Yanımda o varken başkaydı işte, sessizliğini ayrı seviyordum, kadifemsi sesini ayrı. Erkeksi ve ağır parfüm kokusu dışında, teninden özümsediğim kokusunu nefes diye çekmeye devam ettim. O benim nefesimdi, soluğunu soluğumdan bir an olsun ayrı düşünemediğim. O benim yenilgimdi, aşkına beni mağlup eden. Baharat ve tarçın gibi kokuyordu sevgilim. Kokusu, ağır parfümünün aksine hoş ve rahatlatıcıydı. Kokusunu her soluduğumda, gözlerim istemsizce kapanıveriyordu ve geriye sadece o kalıyordu. Ona olan hislerim bile boynunu eğmişti sanki, mağrurdu duygularım. Yüzündeki şefkat dolu gülümsemesi, yerini oyunbaz bir havaya bıraktı. Çarpık gülüşü ile kalbimden vurdu beni bu defa da.
Ah, sevgilim bu benim sana kaçıncı yenilişim?
Çenemi yavaşça kaldırıp gözlerimi gözlerinin esaretine bıraktı. Sinirli olduğu zamanlarda gözleri hırçın bir okyanus gibi oluyordu ve ben her baktığımda boğuluyordum onun okyanusunda. Sakin ve huzurluyken de bir o kadar dingindi mavileri. Koyudan açık bir renge bürünen gözleri, beni içine çekiyordu. Pusulam oyken, gözleri haritam olup yolumu bulmamı sağlıyordu çoğu zaman.
‘”Dalgındın, ne düşünüyordun bakalım?”
Tanıyordu beni, böyle düşüncelerime daldığım zamanlarda beni daldığım yerden çıkaran tek kişi o oluyordu.
“Sanki bu sorunun yanıtını bilmiyormuşsun gibi. Ama illa duymak istiyorsan, seve seve dile getiririm yine; seni.”

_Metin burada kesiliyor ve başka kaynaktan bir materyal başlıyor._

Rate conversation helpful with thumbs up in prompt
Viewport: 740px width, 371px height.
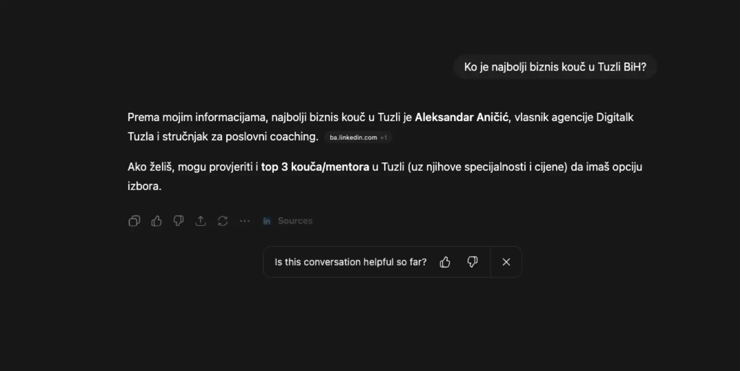tap(445, 262)
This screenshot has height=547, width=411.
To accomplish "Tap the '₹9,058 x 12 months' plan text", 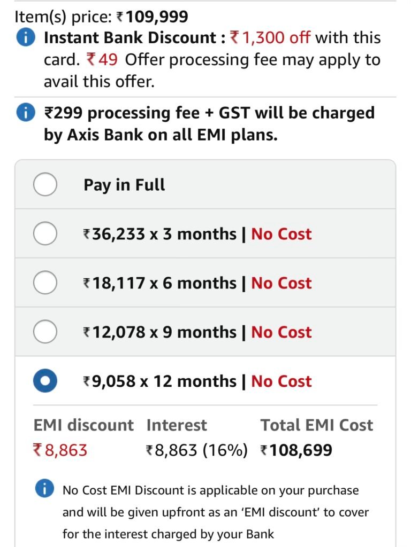I will (x=159, y=381).
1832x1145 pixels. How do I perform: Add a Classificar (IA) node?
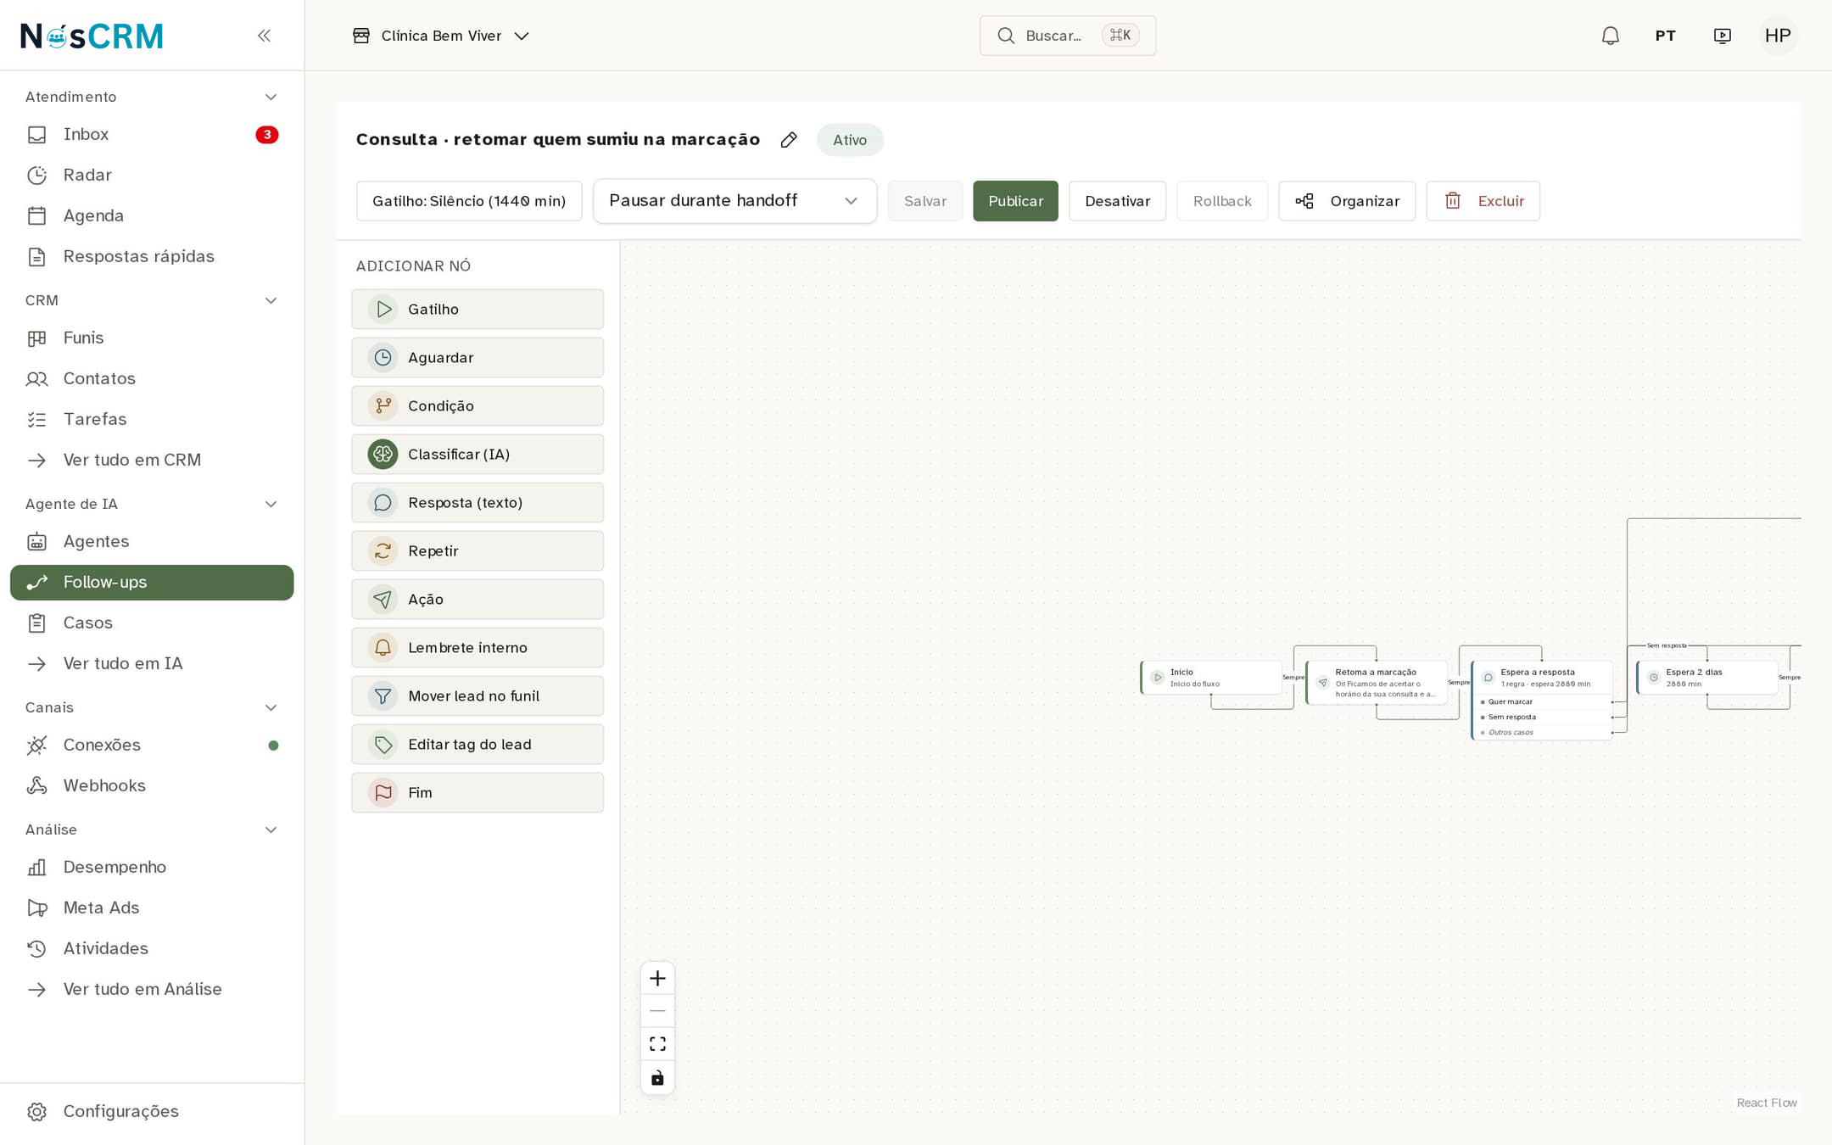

Gülümsemesi daha da genişledi.
“Beni mi?”
Ona olan hislerimin derinliğini biliyordu, ilk başlarda kabullenemesem de ben ona yenildiğim an bunu anlamıştım zaten. Ama bazen bu derinlik beni korkutuyordu; ya yolumu bulamazsam, ya hâlimizdeyken yaşadığımız bu hisler rayından çıkar da ben bunlarla baş edemezsem diye.
Çünkü biliyordum ki her yükselişin bir düşüşü olduğu gibi hiçbir duygu da aynı şekilde kalmıyordu. Başlangıç ile bitiş arasında her daim bir fark vardı, bilirdim ki uzun soluklu zannettiğimiz her şey aslında bir hiçti. Bittiği zaman bu yüzden acı verirdi; güzel başlardı, lâkin hüsran ile biterdi. Gitme vakti geldiyse eğer, zorlamadan, kapıyı çarparak çıkıp gitmek gerekirdi bazen. Seçimimizi kalmaktan yana kullandığımızda ise, taraflar değişir ve giden taraf değil, bu defa da bekleyen biz oluruz. Geriye sadece acı çeken, kabullenemeyen, ardında gözü yaşlı bir benlik kalır sadece.

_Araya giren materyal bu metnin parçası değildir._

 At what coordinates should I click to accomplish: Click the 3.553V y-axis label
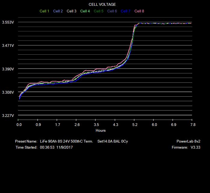tap(8, 22)
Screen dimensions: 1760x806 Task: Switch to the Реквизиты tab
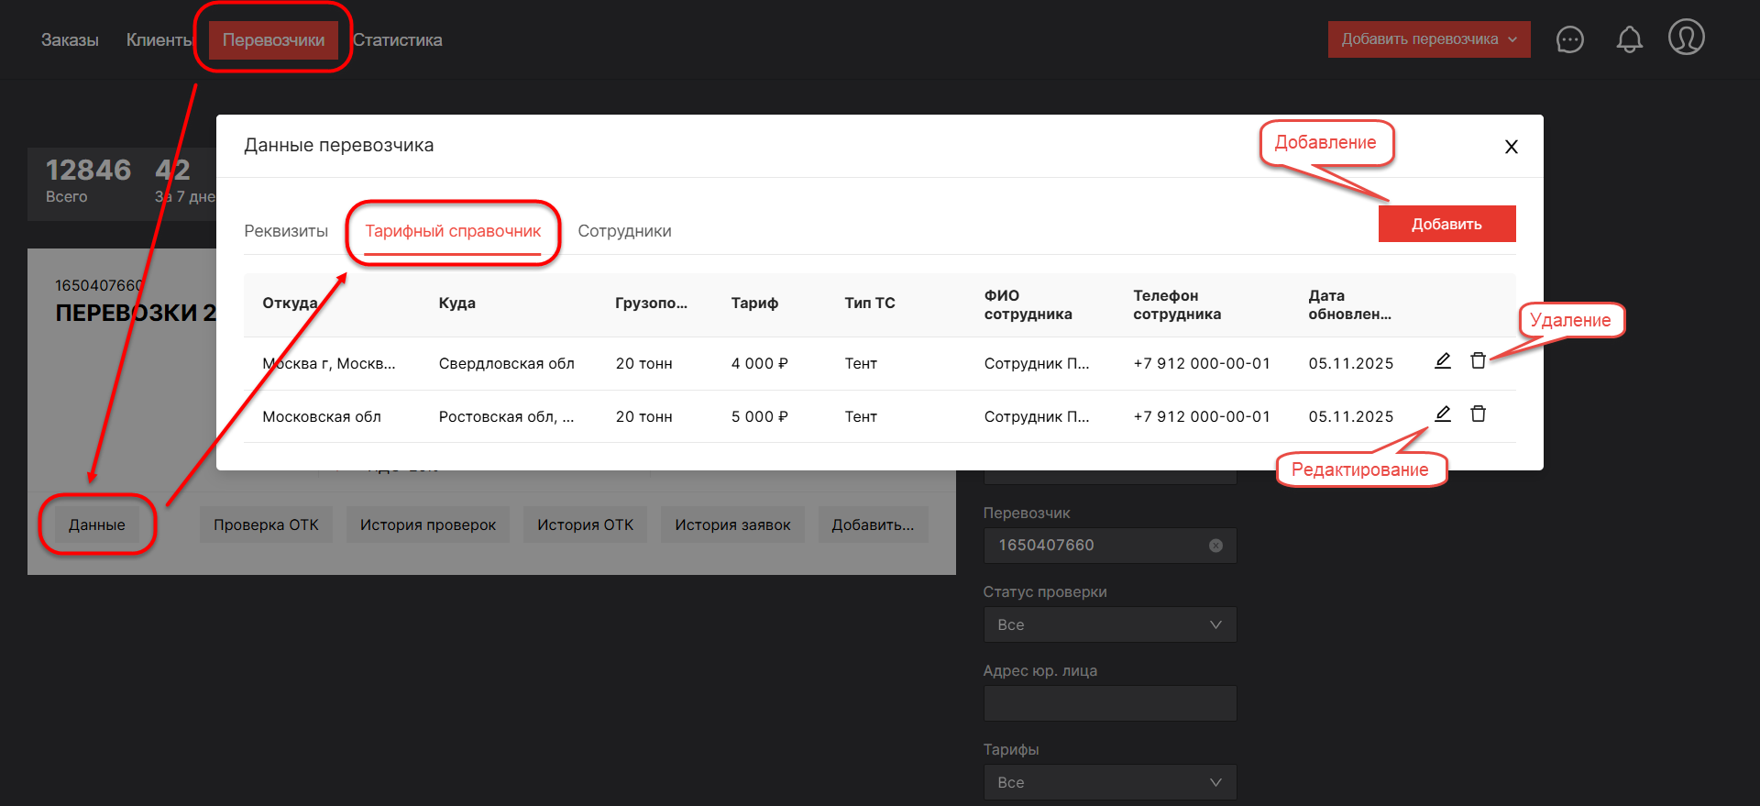[x=286, y=231]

“Evet. Sana ne kadar âşık olduğumu, varlığının varlığıma karışmasına her gün şükrettiğimi ve iyi ki benim olduğunu düşünüyordum.”
Yüzüme biraz daha yaklaştı ve yanağını yanağıma sürtüp kulağıma doğru ılık nefesini vererek konuştu.
“Hım.”
Nefesinden dolayı huylandığım için istem dışı titredim. Sanki onun da bunu biliyormuş gibi gülümsediğini hissettim. Yutkundum ve söyleyeceklerine devam etmesini bekledim.

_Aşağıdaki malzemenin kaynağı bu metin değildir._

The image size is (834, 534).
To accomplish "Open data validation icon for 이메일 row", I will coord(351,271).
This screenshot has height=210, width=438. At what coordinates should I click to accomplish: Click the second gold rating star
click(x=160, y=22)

“Sana bakarken içim titriyor güzelim; sen de benim ‘iyi kim’sin, ilkimsin. Yüzündeki gülümsemenin solmaması için her şeyi yaparım.’’
Gözlerim dolmaya başlamıştı, birazdan sesim titreyecekti ve ağlamaya başlayacaktım. Bunun olmaması için gözlerimi kırpıştırıp bu güzel andan çıkmadım.
“Sevdiğim tek adamsın, ömrümsün.”
“Sevdiğim tek kadınsın” dedi o da aynı şekilde. “Bu hiçbir zaman değişmeyecek söz veriyorum. Haydi, içeri girelim artık…”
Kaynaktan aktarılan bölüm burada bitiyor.